_SUAS TAREFAS:_
1) Reproduza o trecho da crônica sobre o Tostão que começa nas palavras "17 de junho" e termina em "seja: o amanhã.", trocando "ontionti" por "antonte".
2) Prossiga a crônica sobre o Tostão a partir da última frase apresentada.

_TEXTO SELECIONADO:_
17 de junho de 2015 | N° 18197
DAVID COIMBRA
Fazer com amor
Anteontem conversamos com o Tostão no Timeline.
Aliás, anteontem. Poucas vezes, ouvi alguém falar,
claramente: “anteontem”.
Conheço muita gente que diz “ontionti”, aí sim. Tenho
simpatia por “ontionti”, acho cândido e levemente brejeiro, mas simplesmente não
consigo falar isso. Agora: confesso já ter falado “antiontem”, o que me causa
arrepios, porque “anti” ontem seria algo oposto ao ontem. Ou seja: o amanhã.
Está bem. Chega de tergiversações. Voltemos ao Tostão, com
quem conversamos... anteontem. Falamos sobre Zito, que morreu. Nossa conversa
foi ótima, porque amena. O futebol é bom quando é tratado com amenidade. Tostão
ama o futebol na sua essência, o futebol do jogo jogado, da bola na grama, do
virtuosismo e da plasticidade, e isso é bonito. É como um amante da música, da
literatura, das artes ou do cinema falando sobre aquela atividade que lhe dá tanto
prazer: ele passa a sensação prazerosa ao interlocutor.

_Dados armazenados:_
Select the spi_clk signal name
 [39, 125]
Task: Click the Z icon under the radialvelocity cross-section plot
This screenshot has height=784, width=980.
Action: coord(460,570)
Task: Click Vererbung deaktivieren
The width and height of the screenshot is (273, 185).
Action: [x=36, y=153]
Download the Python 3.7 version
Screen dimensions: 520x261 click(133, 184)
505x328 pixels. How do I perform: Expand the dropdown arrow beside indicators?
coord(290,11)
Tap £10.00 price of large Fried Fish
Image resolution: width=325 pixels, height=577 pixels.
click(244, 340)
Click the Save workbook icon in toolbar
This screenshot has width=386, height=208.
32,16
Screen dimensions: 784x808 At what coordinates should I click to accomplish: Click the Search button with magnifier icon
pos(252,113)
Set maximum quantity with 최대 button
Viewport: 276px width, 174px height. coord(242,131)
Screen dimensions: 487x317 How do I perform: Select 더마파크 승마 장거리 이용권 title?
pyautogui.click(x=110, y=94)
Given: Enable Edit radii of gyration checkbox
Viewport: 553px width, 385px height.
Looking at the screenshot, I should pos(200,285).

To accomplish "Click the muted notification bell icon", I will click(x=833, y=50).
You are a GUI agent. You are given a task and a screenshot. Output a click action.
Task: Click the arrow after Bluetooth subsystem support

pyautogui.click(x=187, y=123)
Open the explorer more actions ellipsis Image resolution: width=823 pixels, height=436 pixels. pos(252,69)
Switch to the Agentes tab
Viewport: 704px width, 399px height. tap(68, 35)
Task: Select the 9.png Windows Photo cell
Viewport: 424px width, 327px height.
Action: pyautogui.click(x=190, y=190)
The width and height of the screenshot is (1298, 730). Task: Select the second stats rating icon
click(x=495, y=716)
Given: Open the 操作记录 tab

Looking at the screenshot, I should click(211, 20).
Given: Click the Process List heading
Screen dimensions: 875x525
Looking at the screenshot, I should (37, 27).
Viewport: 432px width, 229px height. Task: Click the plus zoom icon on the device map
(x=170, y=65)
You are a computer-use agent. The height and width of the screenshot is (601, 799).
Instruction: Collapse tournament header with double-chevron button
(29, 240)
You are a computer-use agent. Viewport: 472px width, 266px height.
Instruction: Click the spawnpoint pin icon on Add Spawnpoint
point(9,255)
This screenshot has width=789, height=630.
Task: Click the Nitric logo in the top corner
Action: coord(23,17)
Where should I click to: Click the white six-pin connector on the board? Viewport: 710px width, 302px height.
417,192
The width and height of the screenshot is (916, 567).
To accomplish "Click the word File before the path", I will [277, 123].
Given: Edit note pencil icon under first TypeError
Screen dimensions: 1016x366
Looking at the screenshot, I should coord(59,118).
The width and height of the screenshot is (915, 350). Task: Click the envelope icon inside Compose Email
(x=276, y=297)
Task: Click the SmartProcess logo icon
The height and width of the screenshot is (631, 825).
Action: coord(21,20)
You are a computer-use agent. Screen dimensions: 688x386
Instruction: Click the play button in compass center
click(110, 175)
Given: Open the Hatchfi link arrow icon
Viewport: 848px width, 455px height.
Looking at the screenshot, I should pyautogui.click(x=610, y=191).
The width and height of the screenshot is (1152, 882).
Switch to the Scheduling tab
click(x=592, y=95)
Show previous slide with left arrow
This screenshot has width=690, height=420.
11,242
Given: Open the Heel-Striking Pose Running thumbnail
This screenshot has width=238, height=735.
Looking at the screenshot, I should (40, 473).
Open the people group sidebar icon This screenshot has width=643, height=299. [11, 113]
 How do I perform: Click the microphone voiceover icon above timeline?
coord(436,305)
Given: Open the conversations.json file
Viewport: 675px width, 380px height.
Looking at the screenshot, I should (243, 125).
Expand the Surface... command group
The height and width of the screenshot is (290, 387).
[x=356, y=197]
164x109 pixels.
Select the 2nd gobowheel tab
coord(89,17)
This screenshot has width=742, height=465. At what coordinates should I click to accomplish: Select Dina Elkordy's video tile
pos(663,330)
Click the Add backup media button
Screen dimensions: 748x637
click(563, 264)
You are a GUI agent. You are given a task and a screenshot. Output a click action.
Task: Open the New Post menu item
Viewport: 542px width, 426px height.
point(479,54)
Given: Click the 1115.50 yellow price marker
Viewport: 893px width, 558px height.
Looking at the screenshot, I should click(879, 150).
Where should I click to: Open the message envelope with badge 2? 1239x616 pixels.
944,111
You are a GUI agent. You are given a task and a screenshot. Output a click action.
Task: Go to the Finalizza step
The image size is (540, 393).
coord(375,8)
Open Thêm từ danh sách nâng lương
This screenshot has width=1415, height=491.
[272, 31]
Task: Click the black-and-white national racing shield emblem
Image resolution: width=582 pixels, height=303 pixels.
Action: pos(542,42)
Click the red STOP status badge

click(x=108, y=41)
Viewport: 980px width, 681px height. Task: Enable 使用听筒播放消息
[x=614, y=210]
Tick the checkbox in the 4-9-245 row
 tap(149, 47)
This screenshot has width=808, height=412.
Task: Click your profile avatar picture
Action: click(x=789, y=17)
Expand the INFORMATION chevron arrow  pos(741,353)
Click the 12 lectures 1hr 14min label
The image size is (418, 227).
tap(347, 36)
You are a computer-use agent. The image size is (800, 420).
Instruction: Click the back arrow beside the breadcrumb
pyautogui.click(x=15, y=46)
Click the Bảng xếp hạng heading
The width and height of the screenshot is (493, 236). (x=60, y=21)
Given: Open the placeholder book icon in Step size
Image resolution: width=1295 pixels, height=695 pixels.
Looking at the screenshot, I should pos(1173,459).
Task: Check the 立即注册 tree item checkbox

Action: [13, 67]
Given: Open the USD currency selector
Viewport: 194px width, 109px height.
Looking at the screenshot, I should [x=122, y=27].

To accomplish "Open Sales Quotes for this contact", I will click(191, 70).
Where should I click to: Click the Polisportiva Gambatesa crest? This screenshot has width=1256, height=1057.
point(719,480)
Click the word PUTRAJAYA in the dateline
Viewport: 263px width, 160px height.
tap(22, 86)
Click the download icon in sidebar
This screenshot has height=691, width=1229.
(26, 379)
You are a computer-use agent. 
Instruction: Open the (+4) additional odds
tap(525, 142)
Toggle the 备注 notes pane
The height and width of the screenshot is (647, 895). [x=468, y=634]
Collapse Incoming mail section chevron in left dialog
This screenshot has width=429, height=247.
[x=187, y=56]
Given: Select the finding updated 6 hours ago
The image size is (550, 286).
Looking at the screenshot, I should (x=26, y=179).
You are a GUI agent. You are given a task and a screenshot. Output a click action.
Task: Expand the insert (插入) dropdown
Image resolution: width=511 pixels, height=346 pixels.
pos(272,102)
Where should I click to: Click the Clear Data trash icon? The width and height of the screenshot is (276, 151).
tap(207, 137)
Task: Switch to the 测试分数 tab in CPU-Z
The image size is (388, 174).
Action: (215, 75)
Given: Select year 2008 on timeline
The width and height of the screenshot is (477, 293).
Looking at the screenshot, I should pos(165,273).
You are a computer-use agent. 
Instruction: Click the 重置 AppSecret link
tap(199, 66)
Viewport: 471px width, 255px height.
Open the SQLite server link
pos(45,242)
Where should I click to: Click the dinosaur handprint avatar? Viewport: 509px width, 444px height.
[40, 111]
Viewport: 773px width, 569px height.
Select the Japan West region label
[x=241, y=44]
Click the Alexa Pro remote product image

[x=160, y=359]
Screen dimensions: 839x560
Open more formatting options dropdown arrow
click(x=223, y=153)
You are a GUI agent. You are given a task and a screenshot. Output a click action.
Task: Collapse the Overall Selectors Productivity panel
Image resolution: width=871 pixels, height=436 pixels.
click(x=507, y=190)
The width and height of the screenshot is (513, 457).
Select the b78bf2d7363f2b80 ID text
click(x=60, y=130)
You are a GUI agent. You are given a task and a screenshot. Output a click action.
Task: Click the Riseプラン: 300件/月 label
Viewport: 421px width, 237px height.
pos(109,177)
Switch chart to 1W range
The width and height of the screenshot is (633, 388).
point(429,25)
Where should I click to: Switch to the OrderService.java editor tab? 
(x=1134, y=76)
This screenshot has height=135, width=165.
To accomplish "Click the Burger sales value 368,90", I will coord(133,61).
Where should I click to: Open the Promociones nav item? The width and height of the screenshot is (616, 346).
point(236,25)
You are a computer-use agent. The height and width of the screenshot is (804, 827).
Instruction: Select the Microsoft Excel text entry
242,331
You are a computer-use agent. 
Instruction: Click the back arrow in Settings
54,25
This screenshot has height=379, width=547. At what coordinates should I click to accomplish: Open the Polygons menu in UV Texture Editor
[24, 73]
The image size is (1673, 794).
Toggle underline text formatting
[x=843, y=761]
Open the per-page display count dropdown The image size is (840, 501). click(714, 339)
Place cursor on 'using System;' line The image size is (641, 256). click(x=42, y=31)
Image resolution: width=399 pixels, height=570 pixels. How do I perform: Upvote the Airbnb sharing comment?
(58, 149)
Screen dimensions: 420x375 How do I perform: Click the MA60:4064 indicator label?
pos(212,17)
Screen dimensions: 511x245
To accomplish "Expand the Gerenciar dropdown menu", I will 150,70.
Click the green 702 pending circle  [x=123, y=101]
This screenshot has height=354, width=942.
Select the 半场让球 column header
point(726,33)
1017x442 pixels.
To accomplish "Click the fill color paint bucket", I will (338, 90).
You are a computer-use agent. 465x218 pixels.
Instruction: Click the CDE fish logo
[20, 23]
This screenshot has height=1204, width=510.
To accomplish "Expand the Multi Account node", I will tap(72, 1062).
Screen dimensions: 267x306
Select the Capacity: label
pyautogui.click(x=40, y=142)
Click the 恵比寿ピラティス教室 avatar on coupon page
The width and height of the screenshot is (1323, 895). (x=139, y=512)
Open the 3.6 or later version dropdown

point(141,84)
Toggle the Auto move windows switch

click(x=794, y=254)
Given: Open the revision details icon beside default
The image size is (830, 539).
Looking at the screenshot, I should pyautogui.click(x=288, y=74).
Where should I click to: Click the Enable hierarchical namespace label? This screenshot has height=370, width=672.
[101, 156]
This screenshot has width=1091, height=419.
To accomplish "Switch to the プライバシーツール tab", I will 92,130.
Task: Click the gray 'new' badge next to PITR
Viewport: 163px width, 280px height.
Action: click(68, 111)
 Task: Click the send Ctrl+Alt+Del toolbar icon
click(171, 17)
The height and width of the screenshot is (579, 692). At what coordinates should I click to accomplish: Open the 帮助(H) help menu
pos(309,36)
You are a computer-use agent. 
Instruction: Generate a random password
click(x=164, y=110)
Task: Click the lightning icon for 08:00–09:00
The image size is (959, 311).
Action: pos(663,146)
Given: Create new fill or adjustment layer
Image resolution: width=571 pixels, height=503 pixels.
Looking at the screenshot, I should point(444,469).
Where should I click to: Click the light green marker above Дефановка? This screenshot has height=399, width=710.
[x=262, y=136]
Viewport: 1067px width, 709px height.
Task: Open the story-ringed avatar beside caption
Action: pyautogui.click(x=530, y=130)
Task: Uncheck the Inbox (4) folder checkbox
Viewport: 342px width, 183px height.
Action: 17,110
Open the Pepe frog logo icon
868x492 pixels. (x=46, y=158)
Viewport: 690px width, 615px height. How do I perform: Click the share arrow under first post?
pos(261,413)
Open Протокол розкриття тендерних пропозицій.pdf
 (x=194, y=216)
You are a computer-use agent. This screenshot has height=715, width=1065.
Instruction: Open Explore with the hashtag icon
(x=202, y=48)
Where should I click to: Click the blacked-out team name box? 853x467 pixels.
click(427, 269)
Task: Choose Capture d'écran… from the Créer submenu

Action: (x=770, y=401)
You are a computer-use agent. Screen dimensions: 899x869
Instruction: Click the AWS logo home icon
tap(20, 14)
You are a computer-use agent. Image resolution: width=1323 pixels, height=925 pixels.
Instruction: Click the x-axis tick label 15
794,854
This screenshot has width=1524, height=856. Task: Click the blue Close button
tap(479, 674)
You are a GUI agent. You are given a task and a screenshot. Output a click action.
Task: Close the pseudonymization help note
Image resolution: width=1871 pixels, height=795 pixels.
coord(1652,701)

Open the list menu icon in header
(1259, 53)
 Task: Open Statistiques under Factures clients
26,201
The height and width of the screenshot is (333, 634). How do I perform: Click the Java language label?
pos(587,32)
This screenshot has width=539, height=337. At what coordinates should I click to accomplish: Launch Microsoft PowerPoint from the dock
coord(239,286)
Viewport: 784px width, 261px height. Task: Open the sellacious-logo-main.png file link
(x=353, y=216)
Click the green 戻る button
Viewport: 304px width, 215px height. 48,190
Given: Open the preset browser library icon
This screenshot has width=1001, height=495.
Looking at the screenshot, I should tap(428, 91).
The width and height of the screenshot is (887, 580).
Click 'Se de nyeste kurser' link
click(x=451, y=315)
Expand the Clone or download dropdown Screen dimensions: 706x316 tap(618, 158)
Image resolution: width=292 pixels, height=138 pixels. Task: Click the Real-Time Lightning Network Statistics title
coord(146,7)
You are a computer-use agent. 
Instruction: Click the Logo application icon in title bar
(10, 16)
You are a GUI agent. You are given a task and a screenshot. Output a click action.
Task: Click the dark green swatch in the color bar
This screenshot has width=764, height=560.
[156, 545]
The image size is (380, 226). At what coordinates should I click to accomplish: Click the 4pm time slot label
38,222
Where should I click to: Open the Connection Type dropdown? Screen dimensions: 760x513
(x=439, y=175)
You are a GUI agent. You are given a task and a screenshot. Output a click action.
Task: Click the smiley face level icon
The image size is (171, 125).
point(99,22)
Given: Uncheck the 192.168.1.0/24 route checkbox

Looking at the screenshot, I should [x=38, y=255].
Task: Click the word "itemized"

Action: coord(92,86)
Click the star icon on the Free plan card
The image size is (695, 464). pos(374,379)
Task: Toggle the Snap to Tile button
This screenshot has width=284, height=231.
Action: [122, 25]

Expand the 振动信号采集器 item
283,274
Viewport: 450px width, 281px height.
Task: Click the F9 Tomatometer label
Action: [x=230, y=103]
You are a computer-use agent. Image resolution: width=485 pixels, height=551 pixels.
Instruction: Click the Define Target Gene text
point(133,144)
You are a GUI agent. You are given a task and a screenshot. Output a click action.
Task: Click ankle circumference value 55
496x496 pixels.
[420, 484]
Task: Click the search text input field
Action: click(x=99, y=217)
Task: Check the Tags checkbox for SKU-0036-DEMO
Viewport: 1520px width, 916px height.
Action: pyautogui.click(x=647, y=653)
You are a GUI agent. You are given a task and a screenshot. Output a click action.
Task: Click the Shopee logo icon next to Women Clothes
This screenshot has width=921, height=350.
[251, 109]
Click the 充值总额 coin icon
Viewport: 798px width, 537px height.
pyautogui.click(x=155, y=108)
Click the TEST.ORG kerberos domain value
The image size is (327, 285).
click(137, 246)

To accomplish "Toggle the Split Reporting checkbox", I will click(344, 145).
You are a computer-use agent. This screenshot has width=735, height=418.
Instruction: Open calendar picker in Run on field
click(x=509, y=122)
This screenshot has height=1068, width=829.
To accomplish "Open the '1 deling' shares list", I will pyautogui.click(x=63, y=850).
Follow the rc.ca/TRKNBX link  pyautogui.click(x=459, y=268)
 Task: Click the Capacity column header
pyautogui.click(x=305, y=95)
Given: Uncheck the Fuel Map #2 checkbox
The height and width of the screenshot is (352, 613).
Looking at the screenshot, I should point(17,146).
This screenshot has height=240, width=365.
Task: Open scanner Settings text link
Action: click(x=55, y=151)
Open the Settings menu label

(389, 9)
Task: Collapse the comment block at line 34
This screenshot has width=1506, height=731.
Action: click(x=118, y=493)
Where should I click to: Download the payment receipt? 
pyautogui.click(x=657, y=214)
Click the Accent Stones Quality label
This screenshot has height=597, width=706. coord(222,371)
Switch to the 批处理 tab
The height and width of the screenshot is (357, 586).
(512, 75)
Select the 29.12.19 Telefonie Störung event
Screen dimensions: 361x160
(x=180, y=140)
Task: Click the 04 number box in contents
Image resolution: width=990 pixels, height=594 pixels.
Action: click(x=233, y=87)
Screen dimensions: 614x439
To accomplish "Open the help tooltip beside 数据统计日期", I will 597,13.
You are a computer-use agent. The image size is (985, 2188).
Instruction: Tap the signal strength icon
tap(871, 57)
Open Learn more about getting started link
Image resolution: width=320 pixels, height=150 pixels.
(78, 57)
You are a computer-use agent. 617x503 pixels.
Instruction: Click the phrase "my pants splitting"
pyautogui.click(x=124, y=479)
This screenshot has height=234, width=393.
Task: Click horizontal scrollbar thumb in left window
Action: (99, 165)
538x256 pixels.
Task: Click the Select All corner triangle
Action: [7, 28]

_RESULTADOS POR TAREFA:_
1)
17 de junho de 2015 | N° 18197
DAVID COIMBRA
Fazer com amor
Anteontem conversamos com o Tostão no Timeline.
Aliás, anteontem. Poucas vezes, ouvi alguém falar,
claramente: “anteontem”.
Conheço muita gente que diz “antonte”, aí sim. Tenho
simpatia por “antonte”, acho cândido e levemente brejeiro, mas simplesmente não
consigo falar isso. Agora: confesso já ter falado “antiontem”, o que me causa
arrepios, porque “anti” ontem seria algo oposto ao ontem. Ou seja: o amanhã.

2)
Pessoas assim são abençoadas. Elas sempre encontrarão
sentido na vida. Você está triste? Pense na beleza de um lançamento em
profundidade de Roberto Rivellino, a bola viajando por 60 metros , até pousar, doce como o
beijo da mulher amada, no pé direito de Gil, o Búfalo Gil, jogador de força e
velocidade, que se consagrou graças à precisão dos passes do Riva. Isso que a
torcida não queria que o Gil jogasse, queria o Cafuringa, ponta de drible fácil,
mas que marcou só uns oito gols na carreira.
Cafuringa morreu moço, 42 anos. Jogava uma partida de
veteranos e machucou o braço e a perna. Começou a doer, mas ele não quis ir ao
médico. Tinha medo de hospital. Dois dias depois, o braço e a perna estavam
inchados como duas jiboias, e ele não conseguia comer. Quando a família enfim o
arrastou ao hospital, era tarde demais.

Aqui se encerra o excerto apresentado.